5. Faith will develop every form of virtue in the heart and life, as their occasions shall arise. It consists in the committing of the will to truth and to the God of truth. Of course as different occasions arise, faith will secure conformity to all truth on all subjects, and then every modification of virtue will exist in the heart, and appear in the life, as circumstances in the providence of God shall develop them.
6. Unbelief may be expected to develop resistance to all truth upon all subjects that conflict with selfishness; and hence nothing but selfishness in some form can restrain its appearing in any other and every other form possible or conceivable. It consists, be it remembered, in the heart's rejection of truth, and of course implies the cleaving to error. The natural result of this must be the development in the heart, and the appearance in the life, of every form of selfishness that is not prevented by some other form. For example, avarice may restrain amativeness, intemperance, and many other forms of selfishness.
7. Faith, governmentally results in obtaining help of God. God may and does gratuitously help those who have no faith. But this is not a governmental result or act in God. But to the obedient He extends His governmental protection and aid.
8. Faith lets God into the soul to dwell and reign there. Faith receives, not only the atonement and mediatorial work of Christ as a redeemer from punishment, but it also receives Christ as king to set up His throne, and reign in the heart. Faith secures to the soul communion with God.
9. Unbelief shuts God out of the soul, in the sense of refusing His reign in the heart. It also shuts the soul out from an interest in Christ's mediatorial work. This results not from an arbitrary appointment, but is a natural consequence. Unbelief shuts the soul out from communion with God.

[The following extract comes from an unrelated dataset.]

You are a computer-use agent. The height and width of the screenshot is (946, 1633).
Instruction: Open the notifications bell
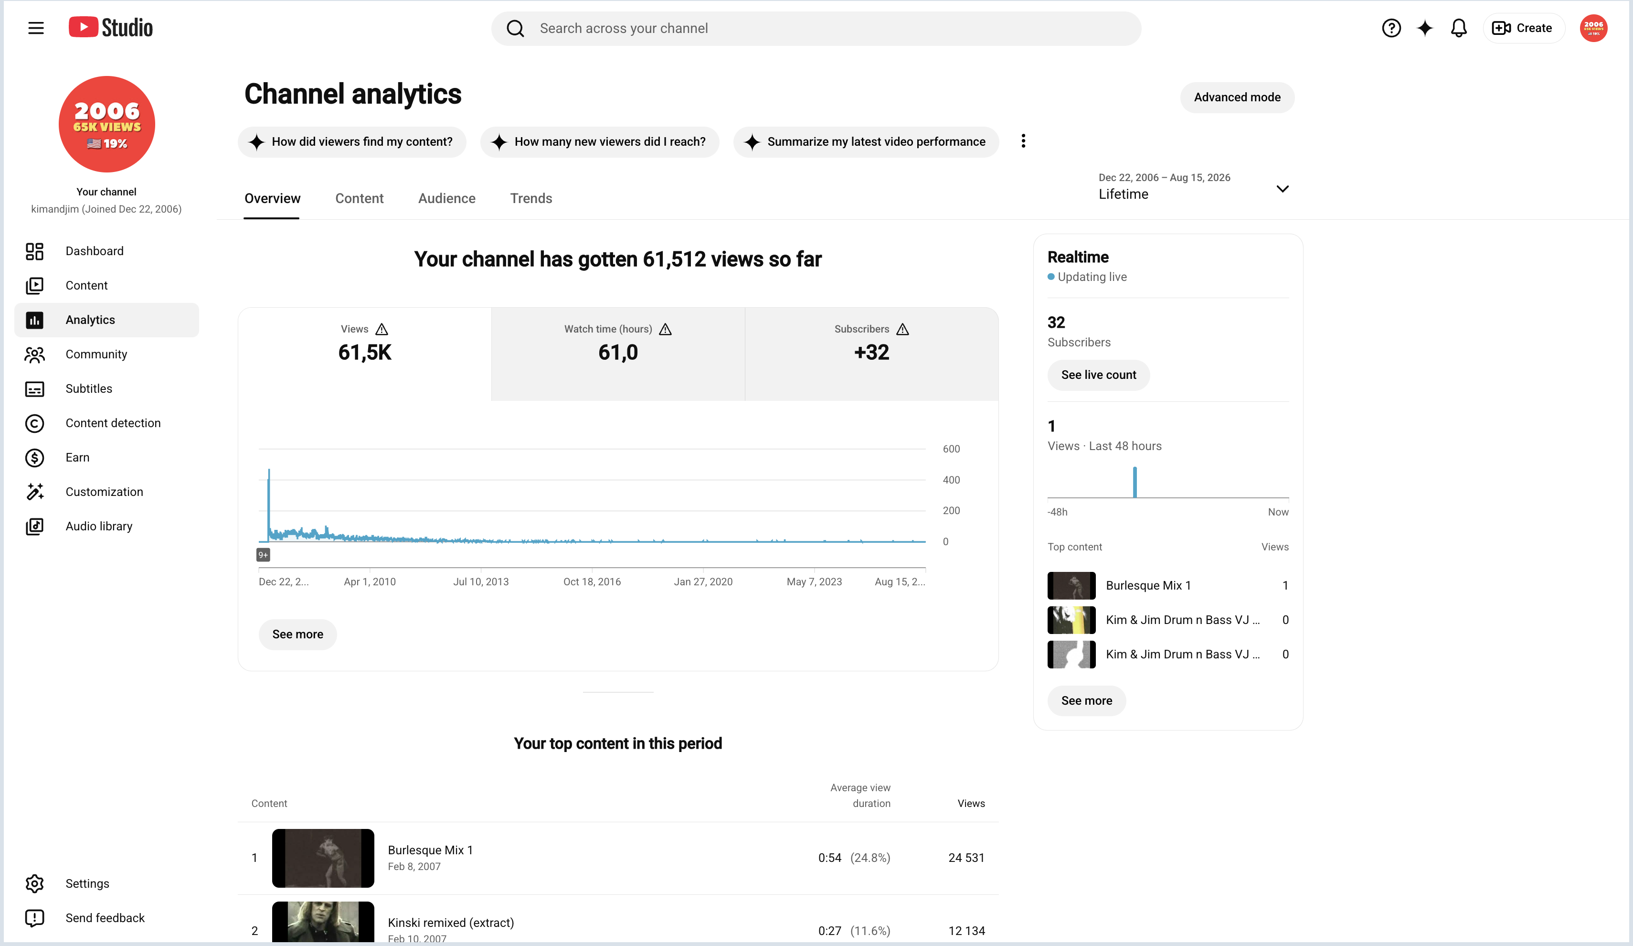pyautogui.click(x=1458, y=28)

These are hints at some of the natural and governmental consequences of faith and unbelief. They are designed not to exhaust the subject, but merely to call attention to topics which any one who desires may pursue at his pleasure. It should be here remarked, that none of the ways, commandments, or appointments of God are arbitrary. Faith is a naturally indispensable condition of salvation, which is the reason of its being made a governmental condition. Unbelief renders salvation naturally impossible: it must, therefore, render it governmentally impossible.